Vouloir empêcher les arrivants d’arriver, c’est inopérant et donc absurde. Alors que faire ?

Si on ne peut pas enrayer l’immigration, peut-être faudrait-il contrôler l’émigration. Bien sûr ! Mais non. C’est idiot. Et c’est idiot pour deux raisons. D’abord, parce qu’on ne peut pas attacher par la patte chaque citoyen du tiers monde à l’arbre qui pousse devant sa maison. Et deuxièmement parce que les chefs d’états du tiers monde voient d’un œil très favorable, par les envois des émigrés à leur famille, cette entrée substantielle de devises fortes.

Reposons nous la question : Pourquoi les gens veulent-ils aller ailleurs ?

Vu que je l’ai déjà dit plusieurs fois, je vous laisse réfléchir. 

Hé, vous ne croyez tout de même pas que vous n’allez rien faire d’autre que d’ouvrir la bouche paresseusement et que je vais toujours verser dedans la bouillie tiède et écrasée à point ! Soyez un peu actifs dans votre réflexion !

Alors ? Pourquoi les gens veulent-ils aller ailleurs ?

J’attends.

Oui, Mémaine ? Tu dis ? Les gens veulent aller ailleurs parce qu’ils pensent, à tord ou à raison, qu’ils seront mieux ailleurs. Très bien Mémaine. Ça fait plaisir. Il y en a au moins une qui suit. Comme quoi, les élèves studieux et attentifs, cela existe encore.

Cela dit, entendons nous bien. Il faut que la différence soit notoire. On ne va pas abandonner son quartier, ses parents, ses amis, ses voisins, ses habitudes, son climat pour dix centimes de plus de l’heure. Encore faut-il que la différence vaille le déplacement. Et plus c’est loin, plus la différence doit être conséquente.

Comme nous parlons ici de réfugiés économiques, ce qui est recherché, c’est un niveau de vie digne de ce nom.

La conséquence immédiate de ce que nous venons de dire c’est que pour dissuader des gens de partir en quête d’un hypothétique meilleur niveau de vie, il faut, et il suffit d’améliorer leur niveau de vie chez eux.
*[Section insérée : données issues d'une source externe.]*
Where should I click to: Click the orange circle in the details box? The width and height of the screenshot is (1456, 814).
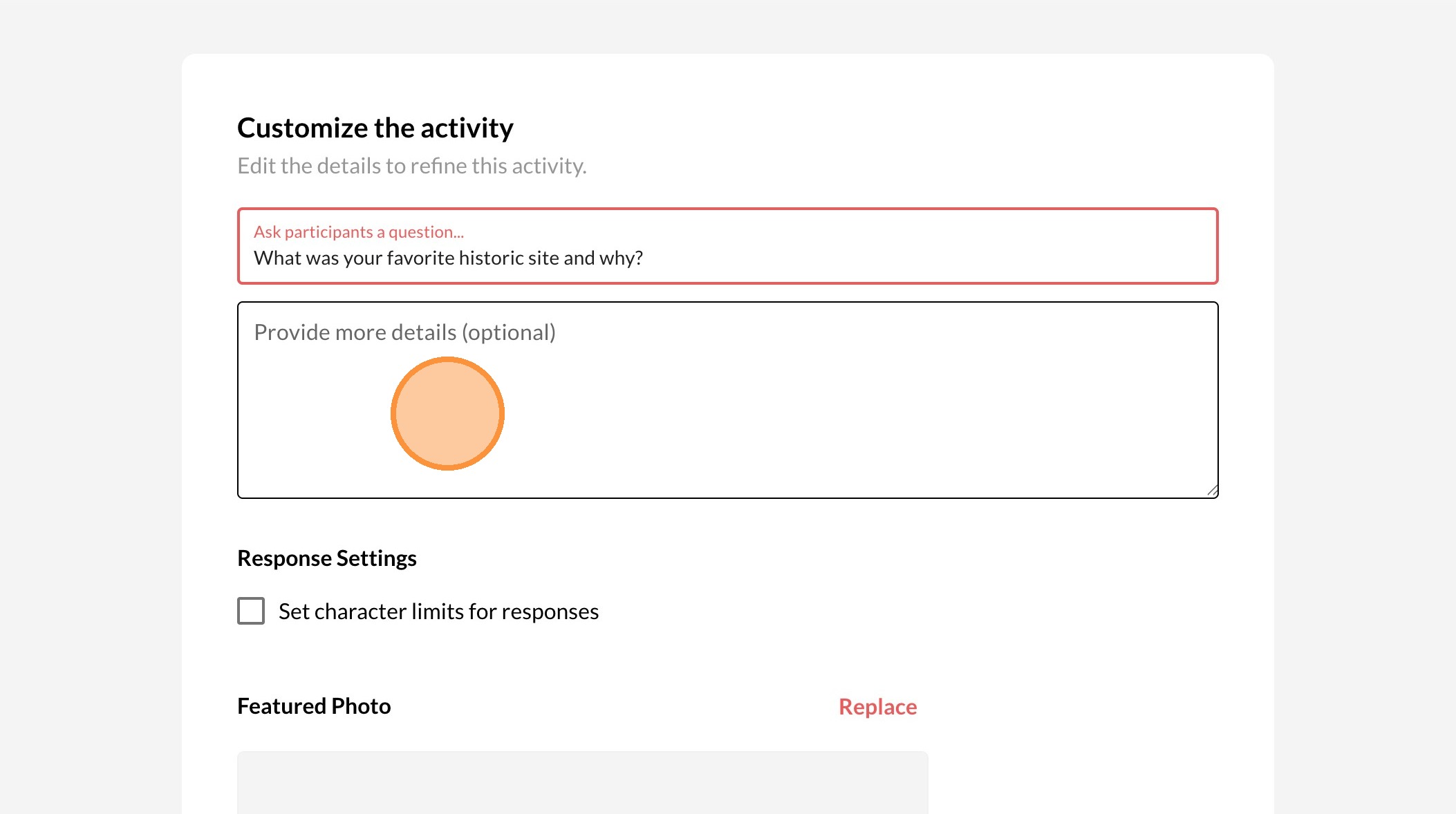click(447, 413)
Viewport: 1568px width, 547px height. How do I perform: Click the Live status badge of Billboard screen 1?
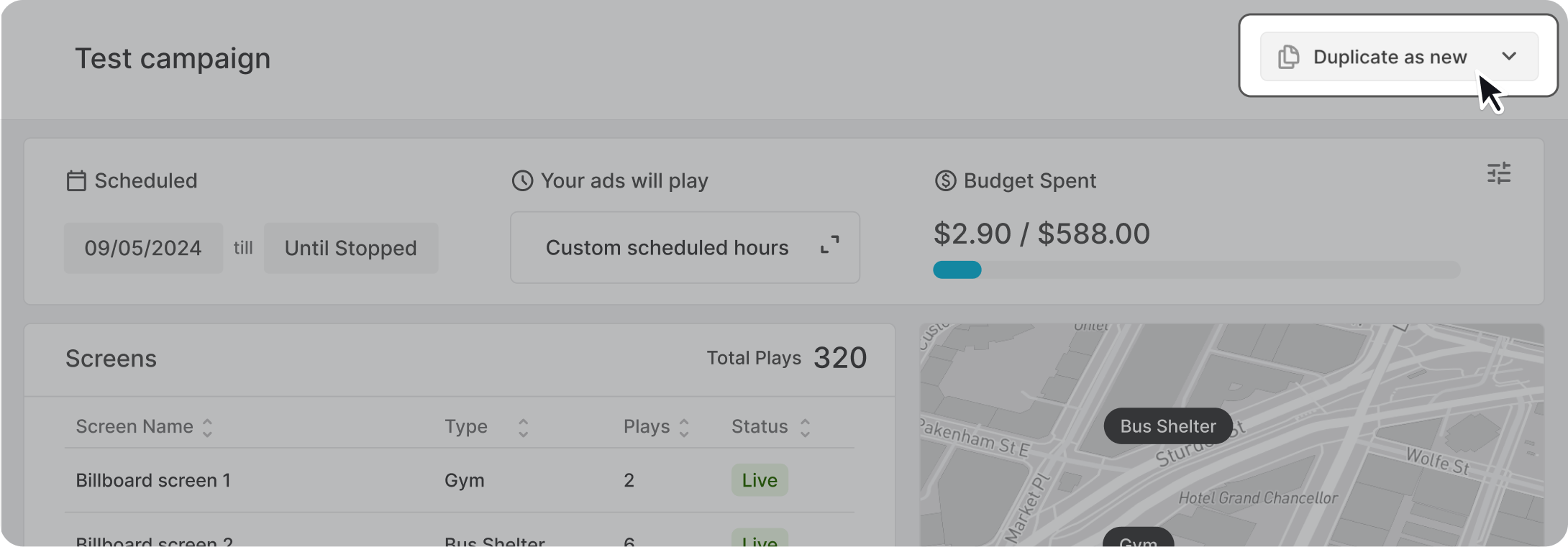(760, 480)
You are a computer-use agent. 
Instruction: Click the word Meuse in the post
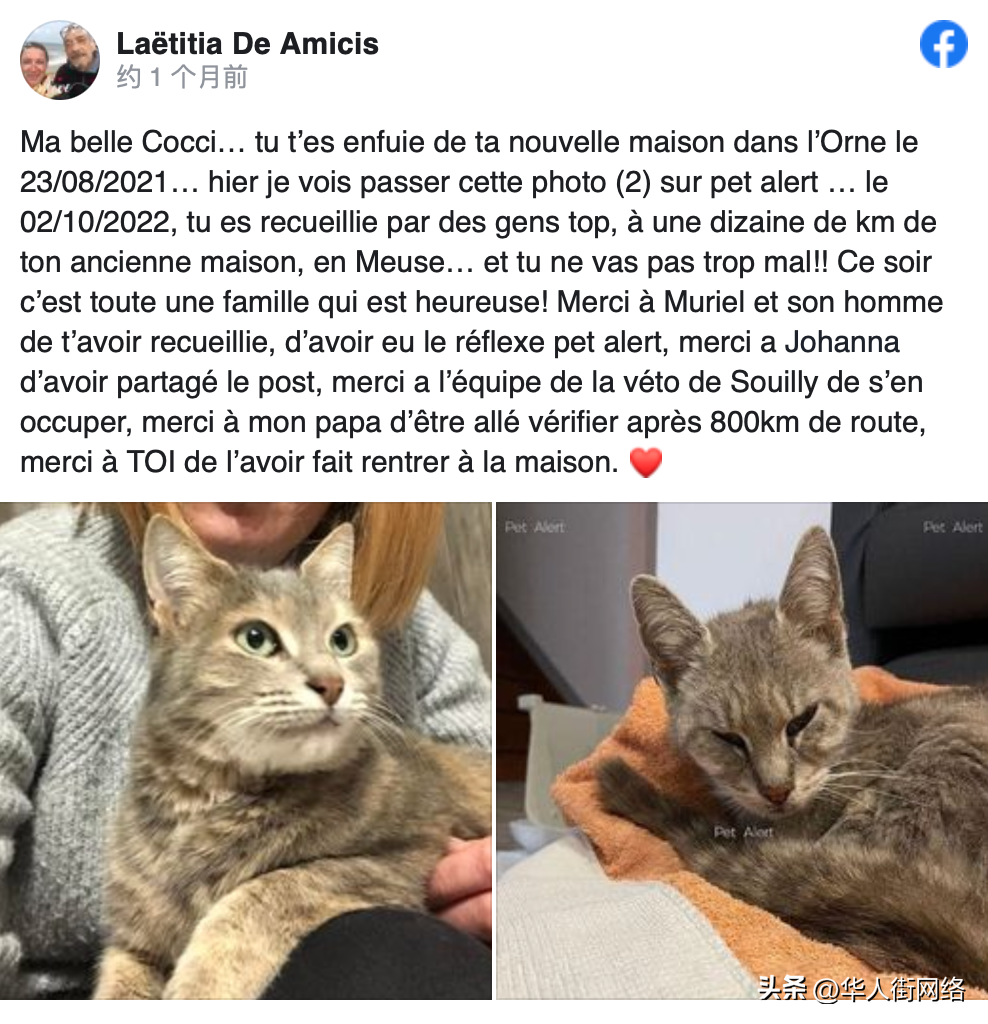(x=400, y=262)
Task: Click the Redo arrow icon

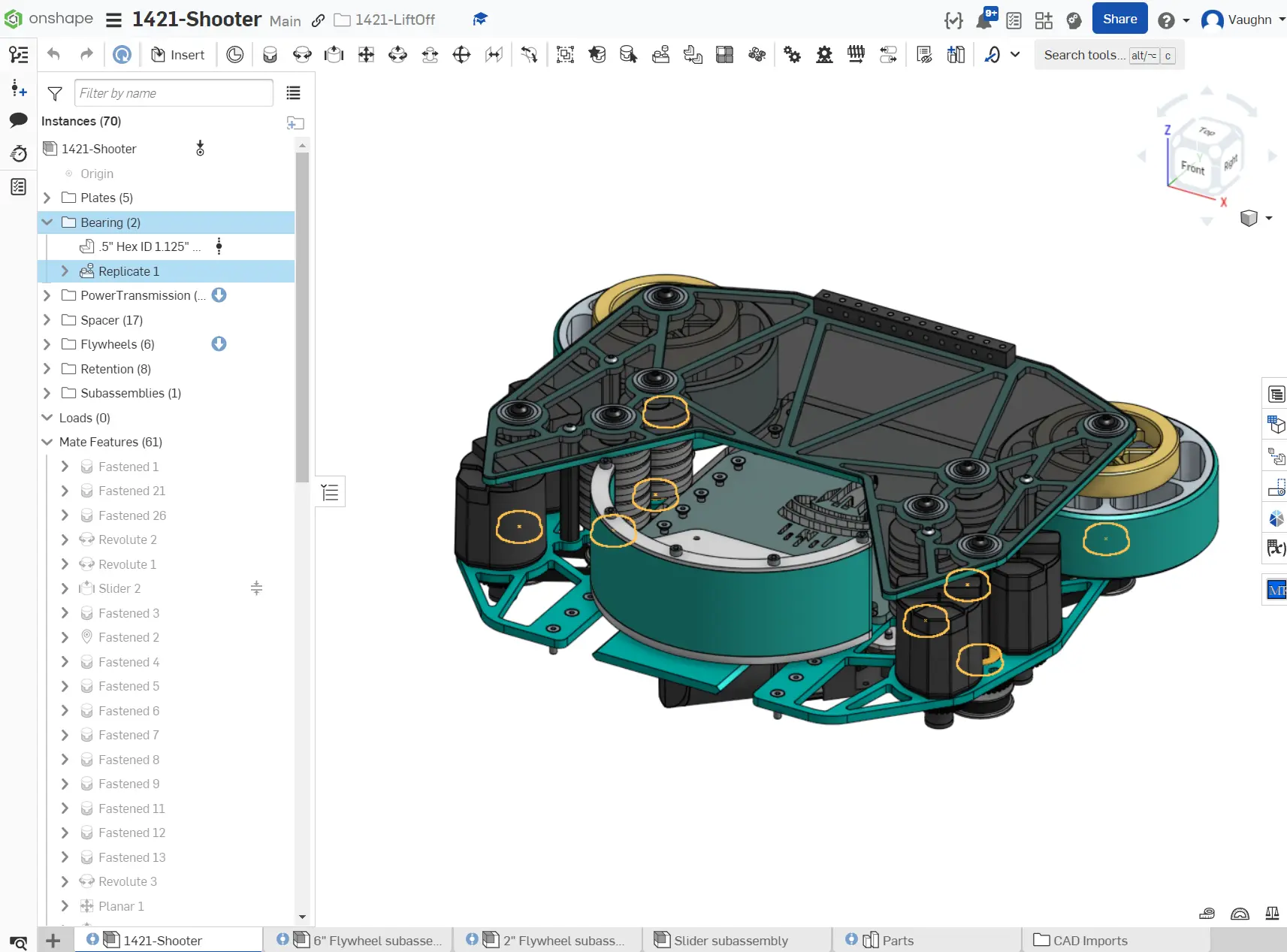Action: pos(86,55)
Des tentatives ont été faites.

Intentions louables !

Mais en dépit du bon sens.

On a quêté dans les rues et les gens, empreint de générosité ont donné. La majeure partie a été détournée par des dirigeants peu scrupuleux d’organisations qui se déclaraient humanitaires. Si par hasard, un peu d’argent arrivait sur place, il était accaparé par des potentats locaux qui s’empressaient de le reverser sur des comptes secrets dans des paradis fiscaux.

On a versé des subventions accordées par des organismes internationaux officiels pour des programmes bien précis. La corruption a été telle que ces projets n’ont jamais abouti. Un ami, ayant habité longtemps au Pérou me racontait la chose suivante. La côte péruvienne est habitée de nombreux marins pécheurs. Ces gens ont peu ou pas de débouchés pour leur travail. Des responsables fort intelligents et généreux du FAO (food and agriculture) (organisme de l’ONU) ont imaginé de subventionner la construction de conserverie de poisson. Hélas, la subvention est débloquée. On commence les travaux, mais, corruption aidant, on n’a pas assez d’argent pour arriver à terme et on ne termine pas. On ne peut pas continuer puisque les fonds ont été intégralement versés et dépensés. Quelques années plus tard, d’autres hauts responsables aussi intelligents et généreux que les précédents  recommencent la même opération un peu plus loin. On ne peut pas reprendre le précédent chantier puisqu’il est officiellement terminé. Résultat : Quelques décennies plus tard, sur la côte péruvienne, on peut voir, tous les cinquante kilomètres, des conserveries de poissons jamais terminées, en ruine, passablement pillées et envahies par la végétation.

Certains états ont souhaité offrir des installations de services divers. A Yaoundé, la Corée du Sud avait offert une maternité moderne clef en main. Elle ne pouvait pas servir. Les Coréens avaient effectivement construit et équipé cette maternité mais, si l’investissement avait été intégralement fourni et la maternité terminée, il n’y avait pas de budget de fonctionnement pour pouvoir l’utiliser.

Des ONG ont imaginé d’envoyer, non plus de l’argent, mais des biens de consommation vêtement, chaussures et surtout nourriture. Des hommes politiques ou de hauts fonctionnaires ont aussitôt imaginé de tirer profit de cette manne providentielle et de la vendre. On a vu ainsi, puisque les populations locales ne pouvaient pas les acheter, des sacs de riz qui auraient du être distribués gratuitement, pourrir sur des tarmacs d’aéroports.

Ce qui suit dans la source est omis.